Supreme Court of California
Apr 10, 1974
11 Cal.3d 159 (Cal. 1974)

Opinion

        Rehearing Denied May 16, 1974.

        Opinion on pages 159-164 omitted.

        REHEARING GRANTED [*]

        For Opinion on Hearing see, 117 Cal.Rptr. 9, 527 P.2d 361.

        Roger W. Borrell, Oxnard, for defendant and respondent.

        Richard S. Buckley, Public Defender, Los Angeles, Harold E. Shabo, Deputy Public Defender, Renzi & Kilbride and Fred Kilbride, Los Angeles, as amici curiae on behalf of defendant and respondent.

        Evelle J. Younger, Atty. Gen., Howard J. Schwab, Deputy Atty. Gen., Woodruff J. Deem, Dist. Atty., and Nancy Sieh, Deputy Dist. Atty., for plaintiff and appellant.


        McCOMB, Justice.

        The People appeal from an order of the Ventura County Municipal Court suppressing evidence and dismissing a complaint (Pen.Code, § 1385) for misdemeanor drunk driving (Veh.Code, § 23102, subd. (a)).

        Facts: On September 10, 1970, defendant was arrested on suspicion of drunk driving and given a breathalyzer test. Such a test involves the use of equipment designed to determine the alcoholic content of a breath sample introduced by the suspect's blowing into a tube. The sample, trapped in the machine, is allowed to bubble through a test ampoule. The ampoule is a glass phial containing three cubic centimeters of a .025 percent potassium dichromate in a 50 percent by volume sulphuric acid solution. If there is any alcohol in the breath sample, there will be a change in color and in the light transmissibility of [113 Cal.Rptr. 160] [520 P.2d 976] the solution correlative to the amount of alcohol present. The change in light transmissibility is registered on a meter, which calibrates the degree of alcohol in the circulatory system of the suspect.

        The testing officer determines the amount of fluid in the test ampoule by reference to a 'go no go' gauge. The ampoule is not used if amount is inadequate. The testing officer calibrates the machine by use of a reference ampoule, one which is identical in specification with the test ampoule, but which remains intact, while the top of the test ampoule is broken to allow the breath sample to bubble through. Once calibrated, the breathalyzer is set by the officer so that when a reading is taken, a mark appears on graph paper.

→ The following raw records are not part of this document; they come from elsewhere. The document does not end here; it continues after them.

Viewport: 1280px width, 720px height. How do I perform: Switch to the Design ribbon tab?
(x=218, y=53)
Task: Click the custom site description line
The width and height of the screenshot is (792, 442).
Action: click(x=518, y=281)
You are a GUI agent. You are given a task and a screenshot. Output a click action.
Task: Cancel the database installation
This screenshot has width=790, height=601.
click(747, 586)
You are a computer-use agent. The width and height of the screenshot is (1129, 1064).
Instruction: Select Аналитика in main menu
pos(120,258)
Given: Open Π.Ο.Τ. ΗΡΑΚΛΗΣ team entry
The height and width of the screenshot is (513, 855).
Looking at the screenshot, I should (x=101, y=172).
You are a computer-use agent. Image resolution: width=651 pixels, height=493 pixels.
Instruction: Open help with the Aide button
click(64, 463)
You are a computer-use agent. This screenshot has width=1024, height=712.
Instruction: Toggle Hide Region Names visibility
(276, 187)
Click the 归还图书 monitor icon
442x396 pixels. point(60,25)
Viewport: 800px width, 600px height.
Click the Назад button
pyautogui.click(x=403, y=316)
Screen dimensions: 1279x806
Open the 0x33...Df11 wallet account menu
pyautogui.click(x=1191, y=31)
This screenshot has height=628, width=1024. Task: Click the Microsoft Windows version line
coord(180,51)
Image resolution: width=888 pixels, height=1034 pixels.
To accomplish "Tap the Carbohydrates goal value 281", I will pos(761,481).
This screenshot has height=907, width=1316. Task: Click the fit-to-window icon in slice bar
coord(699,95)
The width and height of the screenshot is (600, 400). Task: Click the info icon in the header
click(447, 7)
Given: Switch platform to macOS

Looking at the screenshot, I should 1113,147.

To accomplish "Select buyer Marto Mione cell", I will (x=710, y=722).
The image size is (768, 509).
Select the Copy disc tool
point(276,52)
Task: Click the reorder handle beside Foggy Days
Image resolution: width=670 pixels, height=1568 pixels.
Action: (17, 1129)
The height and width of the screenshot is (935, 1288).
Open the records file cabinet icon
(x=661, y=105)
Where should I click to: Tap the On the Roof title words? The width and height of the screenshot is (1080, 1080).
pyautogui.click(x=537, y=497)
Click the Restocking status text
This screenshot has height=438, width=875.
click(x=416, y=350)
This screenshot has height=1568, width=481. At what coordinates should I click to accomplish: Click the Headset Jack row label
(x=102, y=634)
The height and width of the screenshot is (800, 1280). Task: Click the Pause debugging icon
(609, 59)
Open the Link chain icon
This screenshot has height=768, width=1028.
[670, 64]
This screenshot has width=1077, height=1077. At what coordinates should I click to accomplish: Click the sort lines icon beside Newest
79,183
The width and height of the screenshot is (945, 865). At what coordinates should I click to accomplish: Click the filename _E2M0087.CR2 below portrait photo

        The normal procedure was used in the test administered to defendant. The result showed a blood alcohol level of .20 milligrams percent blood alcohol. At the conclusion of the test, county officials discarded the test ampoule and its contents, pursuant to standard practice. Prior to trial, defendant moved to suppress the results of the test on the ground that the destruction of the test ampoule and its contents deprived him of due process. The trial court ruled that if defendant could show that preservation of the ampoule and its contents would have been of value to the defense, the intentional, although nonmalicious, destruction did deny him due process.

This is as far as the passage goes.